Cheerleading is a job. As part of this job, NFL cheerleaders endure grueling workouts, time-consuming rehearsals, demanding game-time performances, expensive personal maintenance visits and extensive travel. Many starve themselves to fit into society's alarming standard of skinny and submit themselves to demeaning requirements such as how to manage their pubic hair. In 2013, Ray Rice's former team, the Baltimore Ravens, benched a woman who had a "rough year" because she gained 1.8 pounds. 1.8 pounds.
Our society seems to have a massive blind spot when it comes to appropriate compensation for NFL cheerleaders. In a world where we want clear distinctions between right and wrong, cheerleaders challenge our perceptions of what women, especially women who dress up in skimpy outfits, deserve. Popular arguments against giving these athletes a fair wage include: it's their hobby, it's their choice to cheer, they are getting exposure, if they don't like it someone else will happily take their place, and their role isn't that critical anyway.
The response to these arguments should be disgust and bewilderment. This weekend, the New York Times published a story about a 13-year-old girl slaving away in a tobacco field in order to feed her family and advance in life. Let's break it down. The girl is getting 'exposure' by building a work history showing how industrious and reliable she is. If she leaves, sadly, many others would be eager to take her place. You could even argue that it's her choice.
Does that comparison make you uncomfortable? It should. But I will give you another one. A person who loves the law becomes an attorney. He spends a decent portion of his week doing lawyerly work for Facebook, a company making billions, a company anyone would want to work for. Could Facebook hire someone who will do it for almost no charge? Yes. Should they? No. The bottom line is that when a person works, a person deserves to be fairly compensated.

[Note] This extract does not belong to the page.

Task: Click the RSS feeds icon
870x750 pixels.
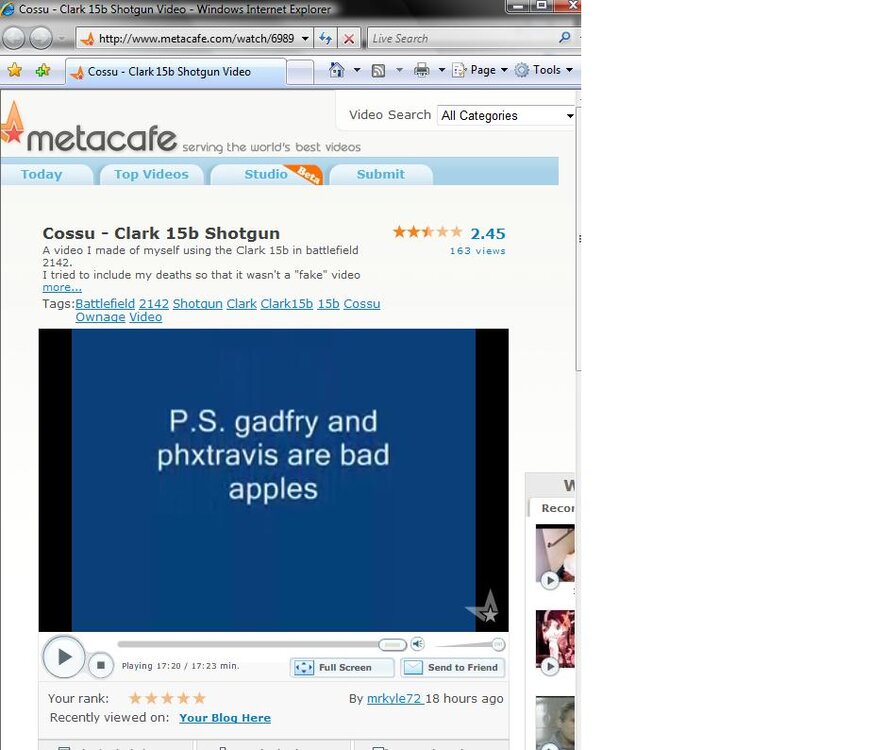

To believe that cheerleaders should be paid a pittance while owners, coaches and players rake in billions of dollars is to support a culture where women are seen as nothing more than adornments or pretty props for men. This way of thinking is dangerous. When we dehumanize and devalue cheerleaders, we send a message to players that women are worthless and have no voice. It sends a message that women will follow a man around and cheer their hearts out for him and in response he can do whatever he wants with her.
If the NFL is serious about a cultural transformation, one that actually reduces the alarmingly high rate of domestic violence in professional football, it's time to pay its female athletes a fair wage. Anything else is inexcusable and unacceptable.